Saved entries

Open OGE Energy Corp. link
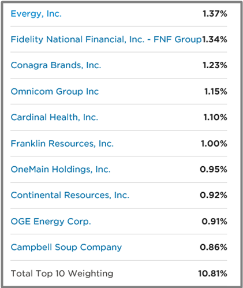The width and height of the screenshot is (243, 288). [x=51, y=222]
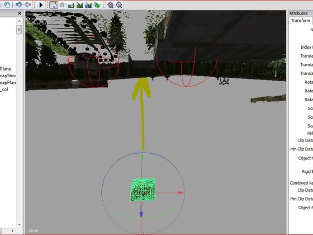Undo the last action
Screen dimensions: 313x235
click(18, 4)
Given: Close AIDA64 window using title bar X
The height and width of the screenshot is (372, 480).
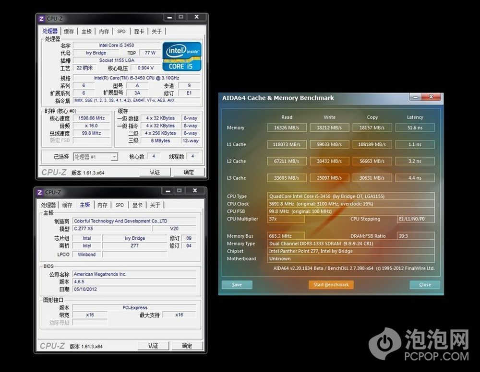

__To do__
The required output is every line of the data above, set down exactly and stripped of pictures.

__Answer box__
Open OGE Energy Corp. link
The width and height of the screenshot is (243, 288). [x=51, y=222]
Undo the last action
Screen dimensions: 313x235
click(18, 4)
Given: Close AIDA64 window using title bar X
The height and width of the screenshot is (372, 480).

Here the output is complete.